Wealth generation and passive income example

So, if you were to invest 6000 a year(500kr x 12months) for 30 years(6000 x 30 = 180.000kr), and you didn't pick losers, this is how you would fare in 2050, assuming you started in 2020:
This is why everyone and his donkey is attracted to spring chickens that grow fast. And why there are more (dumb)asses than donkeys.

But as my mama used to say: Don't count your chickens before they hatch!
Therefore, we will follow the heed of an old Chinese man I met once.
If you must play, decide on three things at the start: the rules of the game, the stakes, and the quitting time.

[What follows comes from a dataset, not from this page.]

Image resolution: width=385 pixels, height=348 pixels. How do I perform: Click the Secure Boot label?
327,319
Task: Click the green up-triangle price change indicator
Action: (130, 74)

Now, I've tried to explain some of the factors that determine investing. Now, I will make my final conclusion, which should get the chickens home to roost.

Conclusion overview
Investor type Rules of the game Stakes Quitting time
Chicken investor Zero sum game(winners/losers), time consuming Superior returns for high risk Sell in good times
Supermarket chicken investor Positive sum game(the top birds will always grow), overpriced, time efficient Above average return for close to no risk and fees Sell upon retirement
Egg investor Positive sum game(eggs will compound), time consuming Good returns for mediocre risk Never, live off the eggs

By golly, and there you have it. Remember, seek the win-win, competition is for losers!